START Record excerpts
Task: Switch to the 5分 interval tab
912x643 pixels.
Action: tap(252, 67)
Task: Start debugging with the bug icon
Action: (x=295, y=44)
END Record excerpts
**What is required:** With nothing left out, print the data above exactly.

**Response to this task:**
Task: Switch to the 5分 interval tab
912x643 pixels.
Action: tap(252, 67)
Task: Start debugging with the bug icon
Action: (x=295, y=44)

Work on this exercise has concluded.